- PROBLEM STATEMENT
Set the data down again, exactly as it appears below.

━━ SOURCE INFORMATION

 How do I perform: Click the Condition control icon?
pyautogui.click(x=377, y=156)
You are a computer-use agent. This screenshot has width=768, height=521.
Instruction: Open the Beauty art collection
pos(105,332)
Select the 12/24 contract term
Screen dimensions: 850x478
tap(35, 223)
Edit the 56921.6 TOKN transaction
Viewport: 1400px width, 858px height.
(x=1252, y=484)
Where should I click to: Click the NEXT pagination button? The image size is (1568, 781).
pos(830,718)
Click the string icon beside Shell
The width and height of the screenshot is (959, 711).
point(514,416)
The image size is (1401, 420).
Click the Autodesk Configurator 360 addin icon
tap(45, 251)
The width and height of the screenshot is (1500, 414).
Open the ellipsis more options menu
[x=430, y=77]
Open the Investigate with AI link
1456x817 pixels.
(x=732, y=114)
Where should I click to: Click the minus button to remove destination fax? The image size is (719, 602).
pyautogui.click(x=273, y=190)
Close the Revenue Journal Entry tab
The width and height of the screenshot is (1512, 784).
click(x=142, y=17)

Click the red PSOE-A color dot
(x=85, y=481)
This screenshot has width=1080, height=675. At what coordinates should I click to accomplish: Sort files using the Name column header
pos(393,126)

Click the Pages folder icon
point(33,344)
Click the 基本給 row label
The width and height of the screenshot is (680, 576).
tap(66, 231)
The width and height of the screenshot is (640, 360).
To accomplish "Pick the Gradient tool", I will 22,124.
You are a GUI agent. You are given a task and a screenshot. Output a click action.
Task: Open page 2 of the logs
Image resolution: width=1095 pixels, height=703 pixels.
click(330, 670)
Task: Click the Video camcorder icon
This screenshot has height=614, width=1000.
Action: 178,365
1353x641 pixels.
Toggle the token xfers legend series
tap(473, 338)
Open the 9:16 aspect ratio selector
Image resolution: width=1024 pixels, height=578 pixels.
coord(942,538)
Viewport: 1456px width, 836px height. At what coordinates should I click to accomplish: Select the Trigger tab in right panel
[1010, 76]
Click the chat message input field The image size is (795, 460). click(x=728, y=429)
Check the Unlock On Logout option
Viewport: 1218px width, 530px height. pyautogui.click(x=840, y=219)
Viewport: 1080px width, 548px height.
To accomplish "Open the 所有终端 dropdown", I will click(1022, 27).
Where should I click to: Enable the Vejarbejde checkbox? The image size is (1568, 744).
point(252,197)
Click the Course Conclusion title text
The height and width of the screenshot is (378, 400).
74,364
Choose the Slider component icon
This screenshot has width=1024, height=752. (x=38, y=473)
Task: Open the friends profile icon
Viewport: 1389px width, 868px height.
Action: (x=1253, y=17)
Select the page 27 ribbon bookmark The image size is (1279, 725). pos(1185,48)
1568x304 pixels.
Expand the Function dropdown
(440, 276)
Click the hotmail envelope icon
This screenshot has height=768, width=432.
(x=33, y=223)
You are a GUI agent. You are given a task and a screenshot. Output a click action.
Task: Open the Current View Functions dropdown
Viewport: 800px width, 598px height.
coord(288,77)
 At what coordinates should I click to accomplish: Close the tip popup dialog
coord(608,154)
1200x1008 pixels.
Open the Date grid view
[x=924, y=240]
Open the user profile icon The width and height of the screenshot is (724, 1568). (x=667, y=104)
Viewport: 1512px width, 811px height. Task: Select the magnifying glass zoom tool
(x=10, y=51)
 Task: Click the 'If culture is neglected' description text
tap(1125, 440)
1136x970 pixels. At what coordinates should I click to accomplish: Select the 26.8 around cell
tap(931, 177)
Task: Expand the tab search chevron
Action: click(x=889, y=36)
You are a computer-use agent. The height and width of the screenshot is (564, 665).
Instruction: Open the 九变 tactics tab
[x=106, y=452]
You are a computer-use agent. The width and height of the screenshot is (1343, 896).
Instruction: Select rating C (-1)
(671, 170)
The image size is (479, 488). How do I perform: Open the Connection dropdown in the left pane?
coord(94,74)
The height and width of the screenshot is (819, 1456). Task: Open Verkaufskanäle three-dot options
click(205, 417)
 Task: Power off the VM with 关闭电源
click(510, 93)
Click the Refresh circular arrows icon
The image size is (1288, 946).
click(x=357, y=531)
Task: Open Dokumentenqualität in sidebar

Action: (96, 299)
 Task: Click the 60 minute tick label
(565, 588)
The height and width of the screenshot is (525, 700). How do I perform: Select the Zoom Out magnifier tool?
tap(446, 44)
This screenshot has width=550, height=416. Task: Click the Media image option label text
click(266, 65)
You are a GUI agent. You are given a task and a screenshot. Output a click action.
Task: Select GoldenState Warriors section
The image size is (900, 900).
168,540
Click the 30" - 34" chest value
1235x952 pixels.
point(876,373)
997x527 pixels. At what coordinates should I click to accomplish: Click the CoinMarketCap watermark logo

━━━━

- EXPECTED ANSWER
 How do I perform: Click the Condition control icon?
pyautogui.click(x=377, y=156)
You are a computer-use agent. This screenshot has width=768, height=521.
Instruction: Open the Beauty art collection
pos(105,332)
Select the 12/24 contract term
Screen dimensions: 850x478
tap(35, 223)
Edit the 56921.6 TOKN transaction
Viewport: 1400px width, 858px height.
(x=1252, y=484)
Where should I click to: Click the NEXT pagination button? The image size is (1568, 781).
pos(830,718)
Click the string icon beside Shell
The width and height of the screenshot is (959, 711).
point(514,416)
The image size is (1401, 420).
Click the Autodesk Configurator 360 addin icon
tap(45, 251)
The width and height of the screenshot is (1500, 414).
Open the ellipsis more options menu
[x=430, y=77]
Open the Investigate with AI link
1456x817 pixels.
(x=732, y=114)
Where should I click to: Click the minus button to remove destination fax? The image size is (719, 602).
pyautogui.click(x=273, y=190)
Close the Revenue Journal Entry tab
The width and height of the screenshot is (1512, 784).
click(x=142, y=17)

Click the red PSOE-A color dot
(x=85, y=481)
This screenshot has width=1080, height=675. At what coordinates should I click to accomplish: Sort files using the Name column header
pos(393,126)

Click the Pages folder icon
point(33,344)
Click the 基本給 row label
The width and height of the screenshot is (680, 576).
tap(66, 231)
The width and height of the screenshot is (640, 360).
To accomplish "Pick the Gradient tool", I will 22,124.
You are a GUI agent. You are given a task and a screenshot. Output a click action.
Task: Open page 2 of the logs
Image resolution: width=1095 pixels, height=703 pixels.
click(330, 670)
Task: Click the Video camcorder icon
This screenshot has height=614, width=1000.
Action: 178,365
1353x641 pixels.
Toggle the token xfers legend series
tap(473, 338)
Open the 9:16 aspect ratio selector
Image resolution: width=1024 pixels, height=578 pixels.
coord(942,538)
Viewport: 1456px width, 836px height. At what coordinates should I click to accomplish: Select the Trigger tab in right panel
[1010, 76]
Click the chat message input field The image size is (795, 460). click(x=728, y=429)
Check the Unlock On Logout option
Viewport: 1218px width, 530px height. pyautogui.click(x=840, y=219)
Viewport: 1080px width, 548px height.
To accomplish "Open the 所有终端 dropdown", I will click(1022, 27).
Where should I click to: Enable the Vejarbejde checkbox? The image size is (1568, 744).
point(252,197)
Click the Course Conclusion title text
The height and width of the screenshot is (378, 400).
74,364
Choose the Slider component icon
This screenshot has width=1024, height=752. (x=38, y=473)
Task: Open the friends profile icon
Viewport: 1389px width, 868px height.
Action: (x=1253, y=17)
Select the page 27 ribbon bookmark The image size is (1279, 725). pos(1185,48)
1568x304 pixels.
Expand the Function dropdown
(440, 276)
Click the hotmail envelope icon
This screenshot has height=768, width=432.
(x=33, y=223)
You are a GUI agent. You are given a task and a screenshot. Output a click action.
Task: Open the Current View Functions dropdown
Viewport: 800px width, 598px height.
coord(288,77)
 At what coordinates should I click to accomplish: Close the tip popup dialog
coord(608,154)
1200x1008 pixels.
Open the Date grid view
[x=924, y=240]
Open the user profile icon The width and height of the screenshot is (724, 1568). (x=667, y=104)
Viewport: 1512px width, 811px height. Task: Select the magnifying glass zoom tool
(x=10, y=51)
 Task: Click the 'If culture is neglected' description text
tap(1125, 440)
1136x970 pixels. At what coordinates should I click to accomplish: Select the 26.8 around cell
tap(931, 177)
Task: Expand the tab search chevron
Action: click(x=889, y=36)
You are a computer-use agent. The height and width of the screenshot is (564, 665).
Instruction: Open the 九变 tactics tab
[x=106, y=452]
You are a computer-use agent. The width and height of the screenshot is (1343, 896).
Instruction: Select rating C (-1)
(671, 170)
The image size is (479, 488). How do I perform: Open the Connection dropdown in the left pane?
coord(94,74)
The height and width of the screenshot is (819, 1456). Task: Open Verkaufskanäle three-dot options
click(205, 417)
 Task: Power off the VM with 关闭电源
click(510, 93)
Click the Refresh circular arrows icon
The image size is (1288, 946).
click(x=357, y=531)
Task: Open Dokumentenqualität in sidebar

Action: (96, 299)
 Task: Click the 60 minute tick label
(565, 588)
The height and width of the screenshot is (525, 700). How do I perform: Select the Zoom Out magnifier tool?
tap(446, 44)
This screenshot has width=550, height=416. Task: Click the Media image option label text
click(266, 65)
You are a GUI agent. You are given a task and a screenshot. Output a click action.
Task: Select GoldenState Warriors section
The image size is (900, 900).
168,540
Click the 30" - 34" chest value
1235x952 pixels.
point(876,373)
997x527 pixels. At what coordinates should I click to accomplish: Click the CoinMarketCap watermark logo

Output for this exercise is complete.